● **WRITTEN INSTRUCTION 1**
Decide whether each statement agrees with the SQL subqueries section. For each, answer yes or no and quote the words from the section that decide it.
(a) The first table in the example gives the number of events for each day and channel.
(b) A subquery written in a conditional statement should be given an alias.
(c) The values from the first table are averaged using a second query.
● **WRITTEN INSTRUCTION 2**
Transcribe the SQL subqueries section, everything from "For example, if" down to "query or inner/subquery.".

● **TEXT SECTION**
━━━━━━━━━━━━━━━━━━━━
For example, if you wanted to find  the average number of events for each day for each channel. The first table will provide us the number of events for each day and channel, and then we will need to average these values together using a second query.

`SELECT channel, AVG(events) AS average_events
FROM (SELECT DATE_TRUNC('day',occurred_at) AS day,
             channel, COUNT(*) as events
      FROM web_events 
      GROUP BY 1,2) sub
GROUP BY channel
ORDER BY 2 DESC;`

Also pay attention to the formatting of the query above for readability. Put intendentations where they pertain to the outer query or inner/subquery.



## Subqueries that return a single value

Where you're looking to return a single result from a logical statement like `WHERE`, `HAVING`, or even `SELECT` - the value could be nested within a `CASE` statement. **Note that you should not include an alias when you write a subquery in a conditional statement.** This is because the subquery is tereated as an individual value (or set of values in the `IN`) case rather than as a table.
━━━━━━━━━━━━━━━━━━━━
● **ITEMS**

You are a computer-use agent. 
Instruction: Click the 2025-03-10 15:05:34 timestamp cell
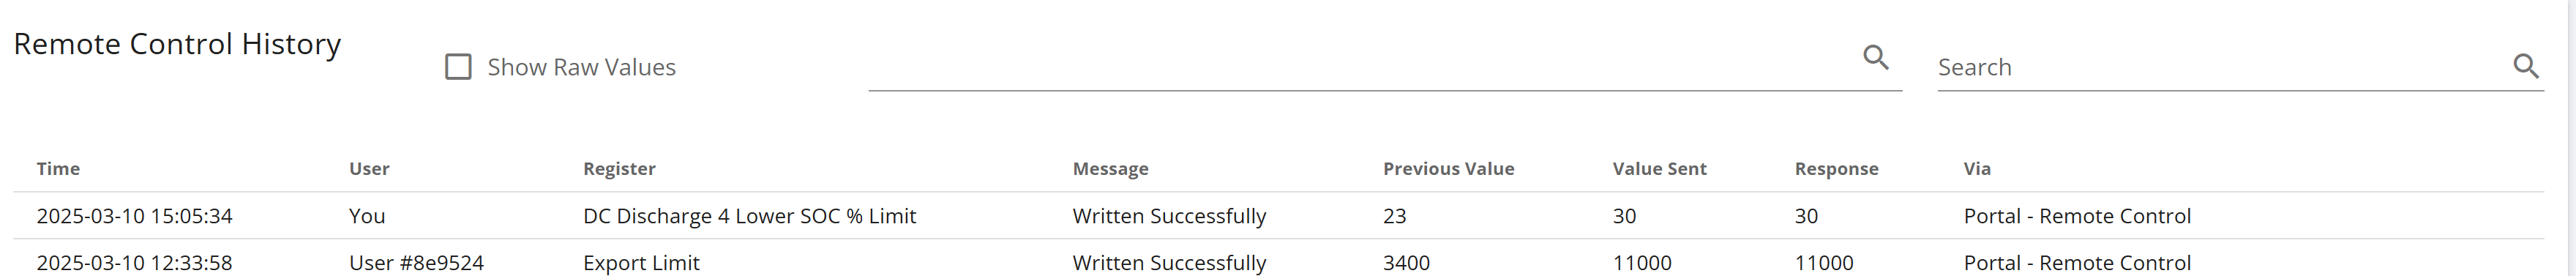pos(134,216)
━━━━━━━━━━━━━━━━━━━━
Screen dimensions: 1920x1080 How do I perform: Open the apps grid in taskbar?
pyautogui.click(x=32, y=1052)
━━━━━━━━━━━━━━━━━━━━
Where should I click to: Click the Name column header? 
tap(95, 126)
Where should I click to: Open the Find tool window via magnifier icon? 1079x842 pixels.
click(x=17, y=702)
━━━━━━━━━━━━━━━━━━━━
● **OUTPUT 1**
(a) Yes: "The first table will provide us the number of events for each day and channel"
(b) No: "Note that you should not include an alias when you write a subquery in a conditional statement."
(c) Yes: "then we will need to average these values together using a second query"

● **OUTPUT 2**
For example, if you wanted to find  the average number of events for each day for each channel. The first table will provide us the number of events for each day and channel, and then we will need to average these values together using a second query.

`SELECT channel, AVG(events) AS average_events
FROM (SELECT DATE_TRUNC('day',occurred_at) AS day,
             channel, COUNT(*) as events
      FROM web_events 
      GROUP BY 1,2) sub
GROUP BY channel
ORDER BY 2 DESC;`

Also pay attention to the formatting of the query above for readability. Put intendentations where they pertain to the outer query or inner/subquery.